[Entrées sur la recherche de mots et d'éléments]

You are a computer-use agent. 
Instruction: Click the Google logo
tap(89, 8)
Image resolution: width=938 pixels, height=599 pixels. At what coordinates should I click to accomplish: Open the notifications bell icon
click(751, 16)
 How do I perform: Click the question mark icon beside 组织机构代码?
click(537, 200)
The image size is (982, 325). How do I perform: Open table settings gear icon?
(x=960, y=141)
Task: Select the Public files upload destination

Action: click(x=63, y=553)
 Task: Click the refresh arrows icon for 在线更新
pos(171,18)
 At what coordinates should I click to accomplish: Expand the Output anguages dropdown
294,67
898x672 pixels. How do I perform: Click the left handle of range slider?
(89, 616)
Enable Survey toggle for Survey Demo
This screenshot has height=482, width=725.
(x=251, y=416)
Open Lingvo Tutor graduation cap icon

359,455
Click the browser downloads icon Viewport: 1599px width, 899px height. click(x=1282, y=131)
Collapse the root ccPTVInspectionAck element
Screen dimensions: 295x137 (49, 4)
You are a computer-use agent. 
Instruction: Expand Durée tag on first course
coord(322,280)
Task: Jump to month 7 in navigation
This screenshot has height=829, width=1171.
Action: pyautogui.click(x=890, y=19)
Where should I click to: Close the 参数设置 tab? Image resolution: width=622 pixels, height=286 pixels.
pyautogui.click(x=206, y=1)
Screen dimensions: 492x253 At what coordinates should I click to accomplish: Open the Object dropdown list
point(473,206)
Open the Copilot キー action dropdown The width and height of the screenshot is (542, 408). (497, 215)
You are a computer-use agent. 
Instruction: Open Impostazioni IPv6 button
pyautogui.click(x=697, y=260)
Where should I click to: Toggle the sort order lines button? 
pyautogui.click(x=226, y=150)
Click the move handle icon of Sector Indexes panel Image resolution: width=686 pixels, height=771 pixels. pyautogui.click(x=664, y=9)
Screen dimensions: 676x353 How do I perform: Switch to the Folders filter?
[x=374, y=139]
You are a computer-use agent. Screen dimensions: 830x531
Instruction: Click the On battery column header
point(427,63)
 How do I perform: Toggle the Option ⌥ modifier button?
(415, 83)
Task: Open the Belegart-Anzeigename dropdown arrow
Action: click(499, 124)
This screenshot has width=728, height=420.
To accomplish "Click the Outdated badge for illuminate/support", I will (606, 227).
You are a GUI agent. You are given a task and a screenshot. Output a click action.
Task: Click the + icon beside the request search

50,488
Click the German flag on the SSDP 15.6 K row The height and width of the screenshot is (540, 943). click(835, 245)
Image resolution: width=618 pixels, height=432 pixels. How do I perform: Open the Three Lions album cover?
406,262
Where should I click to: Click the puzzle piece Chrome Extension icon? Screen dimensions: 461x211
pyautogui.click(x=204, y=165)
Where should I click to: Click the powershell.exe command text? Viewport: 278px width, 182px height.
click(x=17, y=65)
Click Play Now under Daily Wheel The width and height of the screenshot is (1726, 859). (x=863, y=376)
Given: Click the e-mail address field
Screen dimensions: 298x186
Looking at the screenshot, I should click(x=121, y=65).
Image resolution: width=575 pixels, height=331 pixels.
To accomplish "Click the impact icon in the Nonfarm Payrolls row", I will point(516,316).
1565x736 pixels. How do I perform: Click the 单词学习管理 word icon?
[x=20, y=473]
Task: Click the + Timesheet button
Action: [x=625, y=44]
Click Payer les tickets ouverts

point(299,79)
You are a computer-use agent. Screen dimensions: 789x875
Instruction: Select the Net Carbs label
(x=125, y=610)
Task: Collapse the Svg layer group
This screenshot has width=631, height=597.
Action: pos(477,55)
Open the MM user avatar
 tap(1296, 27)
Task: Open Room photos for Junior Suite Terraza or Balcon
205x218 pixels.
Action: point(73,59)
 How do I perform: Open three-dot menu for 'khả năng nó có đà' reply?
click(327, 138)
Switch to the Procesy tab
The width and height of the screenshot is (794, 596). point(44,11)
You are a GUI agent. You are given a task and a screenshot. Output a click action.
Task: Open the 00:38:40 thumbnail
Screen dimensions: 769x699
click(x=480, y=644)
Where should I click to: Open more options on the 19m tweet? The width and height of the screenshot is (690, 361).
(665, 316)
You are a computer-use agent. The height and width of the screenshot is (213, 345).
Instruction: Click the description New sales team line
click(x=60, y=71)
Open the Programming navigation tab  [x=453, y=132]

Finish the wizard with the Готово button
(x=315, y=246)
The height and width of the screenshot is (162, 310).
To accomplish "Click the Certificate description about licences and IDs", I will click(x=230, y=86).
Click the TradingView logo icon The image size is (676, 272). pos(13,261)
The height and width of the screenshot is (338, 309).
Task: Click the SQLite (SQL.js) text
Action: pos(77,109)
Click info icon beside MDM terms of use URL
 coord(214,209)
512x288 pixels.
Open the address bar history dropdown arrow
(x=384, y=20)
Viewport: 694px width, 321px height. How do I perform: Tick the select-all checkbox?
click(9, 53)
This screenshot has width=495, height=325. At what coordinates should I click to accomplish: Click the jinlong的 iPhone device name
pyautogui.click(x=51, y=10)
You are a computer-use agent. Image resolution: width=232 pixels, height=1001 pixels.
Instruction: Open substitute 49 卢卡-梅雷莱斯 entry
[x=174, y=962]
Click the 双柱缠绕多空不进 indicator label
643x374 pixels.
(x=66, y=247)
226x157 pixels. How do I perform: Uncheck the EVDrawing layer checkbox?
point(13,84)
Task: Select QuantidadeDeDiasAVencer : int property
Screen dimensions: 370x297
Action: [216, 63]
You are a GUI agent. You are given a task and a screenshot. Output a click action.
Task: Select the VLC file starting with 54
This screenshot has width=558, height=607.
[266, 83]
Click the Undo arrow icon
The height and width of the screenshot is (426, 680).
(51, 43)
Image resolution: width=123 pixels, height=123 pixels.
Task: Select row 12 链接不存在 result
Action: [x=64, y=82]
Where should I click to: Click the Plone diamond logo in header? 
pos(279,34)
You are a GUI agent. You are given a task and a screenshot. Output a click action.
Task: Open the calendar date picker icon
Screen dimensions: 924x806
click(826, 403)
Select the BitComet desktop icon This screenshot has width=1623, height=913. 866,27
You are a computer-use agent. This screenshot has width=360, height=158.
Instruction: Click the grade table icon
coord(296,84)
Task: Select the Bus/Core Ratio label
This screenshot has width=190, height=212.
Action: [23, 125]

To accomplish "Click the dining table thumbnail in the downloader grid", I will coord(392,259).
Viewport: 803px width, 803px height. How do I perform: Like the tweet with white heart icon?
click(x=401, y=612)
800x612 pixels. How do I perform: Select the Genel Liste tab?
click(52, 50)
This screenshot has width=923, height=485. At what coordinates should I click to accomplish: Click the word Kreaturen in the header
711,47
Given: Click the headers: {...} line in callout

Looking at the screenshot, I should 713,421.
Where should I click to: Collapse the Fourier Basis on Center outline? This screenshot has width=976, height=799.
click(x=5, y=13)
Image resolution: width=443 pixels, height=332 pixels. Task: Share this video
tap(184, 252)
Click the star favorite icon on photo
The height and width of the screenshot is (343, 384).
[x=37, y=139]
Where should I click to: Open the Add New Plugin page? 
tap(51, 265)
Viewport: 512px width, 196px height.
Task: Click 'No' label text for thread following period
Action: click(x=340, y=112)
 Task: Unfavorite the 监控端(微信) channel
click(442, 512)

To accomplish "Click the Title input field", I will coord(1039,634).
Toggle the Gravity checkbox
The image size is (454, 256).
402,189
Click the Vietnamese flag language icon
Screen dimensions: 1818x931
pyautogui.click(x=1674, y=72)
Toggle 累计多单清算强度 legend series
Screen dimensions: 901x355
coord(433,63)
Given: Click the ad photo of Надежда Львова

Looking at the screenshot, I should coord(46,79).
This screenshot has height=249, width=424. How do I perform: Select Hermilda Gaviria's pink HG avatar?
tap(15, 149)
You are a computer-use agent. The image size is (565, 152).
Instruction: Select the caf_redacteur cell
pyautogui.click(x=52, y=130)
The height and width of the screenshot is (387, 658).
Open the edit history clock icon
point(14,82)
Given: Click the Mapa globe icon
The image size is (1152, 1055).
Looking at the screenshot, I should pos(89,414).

*Exercice proposé*: Recopiez sans aucune modification les lignes ci-dessus, depuis celle qui contient « Open the Copilot » jusqu'à celle qui contient « Action: click(499, 124) », incluse.

*Réponse attendue*:
Open the Copilot キー action dropdown The width and height of the screenshot is (542, 408). (497, 215)
You are a computer-use agent. 
Instruction: Open Impostazioni IPv6 button
pyautogui.click(x=697, y=260)
Where should I click to: Toggle the sort order lines button? 
pyautogui.click(x=226, y=150)
Click the move handle icon of Sector Indexes panel Image resolution: width=686 pixels, height=771 pixels. pyautogui.click(x=664, y=9)
Screen dimensions: 676x353 How do I perform: Switch to the Folders filter?
[x=374, y=139]
You are a computer-use agent. Screen dimensions: 830x531
Instruction: Click the On battery column header
point(427,63)
 How do I perform: Toggle the Option ⌥ modifier button?
(415, 83)
Task: Open the Belegart-Anzeigename dropdown arrow
Action: click(499, 124)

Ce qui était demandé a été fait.